You can build one or the other first and work on the other, but if you're starting from zero, and you're not getting any movement on one, maybe try the other? 00:35
Again, I *encourage* you to fork the language and make something better.
nemokosch again, my understanding was that the objective is to make a popular general purpose programming language 00:36
this is not the only objective one can have
but if that is the objective, then it's not the right attitude to say that "the club finds this clever" 00:37
if the objective is to please a lot of people, then you rarely want to tell your users "well, perhaps this language isn't for you, then" 00:38
japhb Why are you resistent to forking the language?
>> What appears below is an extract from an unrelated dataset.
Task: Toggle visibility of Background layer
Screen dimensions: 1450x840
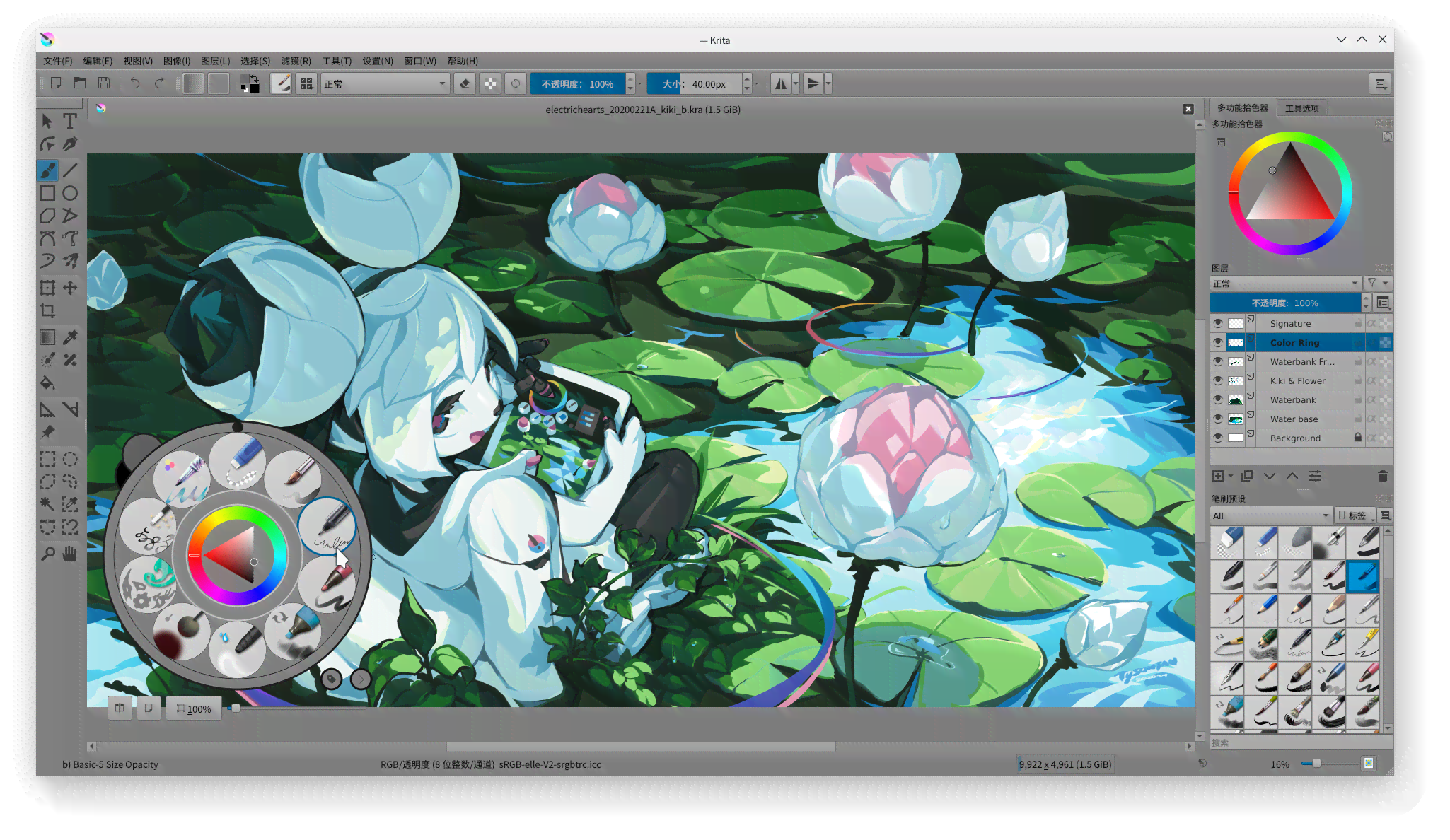Action: point(1217,437)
You are a language designer at heart, and clearly understand enough about the language to find lots of edge cases, and you can start with an already-working base and tweak as you like. So why the resistence?
nemokosch I'm not resistent to it, I just find it pointless. Anyway, why do you ask? 00:43
japhb You have many opinions about what *other people* should change in Raku, and that's fine. But it's not clear to me that you both believe in those opinions strongly enough, and are sufficiently willing to put in the effort, to *do it yourself*. NOT convince us to do it. Just do it. 00:46
nemokosch It's not only about "you", like "you" also aren't a lot of people considering the scope and objectives of the language 00:48
this is not the first time the "we are Raku" vibes are too strong 00:49
shimmerfairy Per the specific thing that started the discussion, right now if you got rid of the codepoint-based versions of the Unicode functions, there are certain codepoints that would be impossible to work with. Any codepoint whose NFC_QC property is N will be impossible to work with, since the NFG process that makes a Str would erase them from existence. If we had a more full-fledged Uni that would be an alternative, but at 08:37
this moment there's no way to get rid of the codepoint-based functions (not that I want to get rid of them anyway).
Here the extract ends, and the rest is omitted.